» WRITTEN INSTRUCTION
Find every line in the rows below that contains the word "beside" and copy each of those lines.

(Data records)
- - -
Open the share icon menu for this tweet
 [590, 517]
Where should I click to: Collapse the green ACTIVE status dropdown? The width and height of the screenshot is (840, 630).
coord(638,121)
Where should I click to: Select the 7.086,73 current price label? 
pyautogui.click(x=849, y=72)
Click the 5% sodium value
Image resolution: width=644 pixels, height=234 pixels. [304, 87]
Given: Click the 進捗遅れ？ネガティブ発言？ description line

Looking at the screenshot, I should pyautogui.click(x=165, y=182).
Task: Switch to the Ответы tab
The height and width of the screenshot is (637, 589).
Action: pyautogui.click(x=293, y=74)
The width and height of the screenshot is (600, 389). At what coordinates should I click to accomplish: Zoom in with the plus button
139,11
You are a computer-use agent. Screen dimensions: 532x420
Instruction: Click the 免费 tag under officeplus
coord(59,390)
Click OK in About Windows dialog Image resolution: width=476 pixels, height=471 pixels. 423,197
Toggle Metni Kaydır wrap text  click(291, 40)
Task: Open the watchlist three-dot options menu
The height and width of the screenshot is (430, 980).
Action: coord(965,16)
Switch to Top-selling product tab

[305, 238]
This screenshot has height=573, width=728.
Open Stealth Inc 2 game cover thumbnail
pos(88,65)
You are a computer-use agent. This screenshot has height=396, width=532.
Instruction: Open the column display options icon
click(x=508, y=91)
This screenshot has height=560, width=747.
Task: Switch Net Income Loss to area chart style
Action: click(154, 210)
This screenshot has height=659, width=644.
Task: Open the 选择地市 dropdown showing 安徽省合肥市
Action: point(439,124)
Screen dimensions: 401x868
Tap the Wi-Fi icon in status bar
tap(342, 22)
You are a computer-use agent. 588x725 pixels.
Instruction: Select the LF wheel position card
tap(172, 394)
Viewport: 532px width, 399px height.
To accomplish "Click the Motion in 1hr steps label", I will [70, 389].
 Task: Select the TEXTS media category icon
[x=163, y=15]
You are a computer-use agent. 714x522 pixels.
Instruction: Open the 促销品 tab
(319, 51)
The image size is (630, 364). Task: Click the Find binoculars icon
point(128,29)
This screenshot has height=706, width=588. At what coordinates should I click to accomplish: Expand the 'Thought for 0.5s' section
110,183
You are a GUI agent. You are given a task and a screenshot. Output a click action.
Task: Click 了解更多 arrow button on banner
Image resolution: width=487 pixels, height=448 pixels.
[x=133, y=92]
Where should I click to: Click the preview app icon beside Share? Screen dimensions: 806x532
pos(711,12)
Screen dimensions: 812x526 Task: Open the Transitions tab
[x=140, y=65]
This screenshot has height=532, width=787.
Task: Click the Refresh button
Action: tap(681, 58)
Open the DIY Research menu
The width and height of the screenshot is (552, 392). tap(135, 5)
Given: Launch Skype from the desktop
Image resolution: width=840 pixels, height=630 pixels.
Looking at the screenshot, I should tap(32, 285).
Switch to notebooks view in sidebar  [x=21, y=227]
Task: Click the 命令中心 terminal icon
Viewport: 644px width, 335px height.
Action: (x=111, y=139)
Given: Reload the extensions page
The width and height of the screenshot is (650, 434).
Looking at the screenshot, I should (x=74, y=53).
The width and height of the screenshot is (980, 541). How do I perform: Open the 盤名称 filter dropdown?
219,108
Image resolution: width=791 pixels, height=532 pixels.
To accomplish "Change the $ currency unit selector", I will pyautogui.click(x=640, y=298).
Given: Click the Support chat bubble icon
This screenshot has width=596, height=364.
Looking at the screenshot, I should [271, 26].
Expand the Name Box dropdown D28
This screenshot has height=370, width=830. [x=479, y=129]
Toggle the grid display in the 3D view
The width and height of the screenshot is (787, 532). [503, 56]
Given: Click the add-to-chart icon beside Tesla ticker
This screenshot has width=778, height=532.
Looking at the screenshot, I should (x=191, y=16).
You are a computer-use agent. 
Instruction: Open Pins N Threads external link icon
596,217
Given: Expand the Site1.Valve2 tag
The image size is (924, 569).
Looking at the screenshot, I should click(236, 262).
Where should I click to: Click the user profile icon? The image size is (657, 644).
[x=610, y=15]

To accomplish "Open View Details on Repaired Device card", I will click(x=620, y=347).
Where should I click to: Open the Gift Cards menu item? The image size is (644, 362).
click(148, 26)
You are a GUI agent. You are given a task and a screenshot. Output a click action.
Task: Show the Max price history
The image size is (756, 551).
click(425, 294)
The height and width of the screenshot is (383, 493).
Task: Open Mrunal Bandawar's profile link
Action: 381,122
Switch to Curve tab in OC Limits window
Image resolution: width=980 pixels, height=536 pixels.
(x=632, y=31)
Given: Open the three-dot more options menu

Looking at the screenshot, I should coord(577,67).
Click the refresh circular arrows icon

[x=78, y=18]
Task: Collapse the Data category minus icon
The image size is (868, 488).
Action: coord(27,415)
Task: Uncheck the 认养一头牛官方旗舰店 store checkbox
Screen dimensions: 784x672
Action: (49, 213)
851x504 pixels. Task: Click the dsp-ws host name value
- - -
» ANSWER TO THIS TASK
Where should I click to: Click the preview app icon beside Share? Screen dimensions: 806x532
Given: Click the add-to-chart icon beside Tesla ticker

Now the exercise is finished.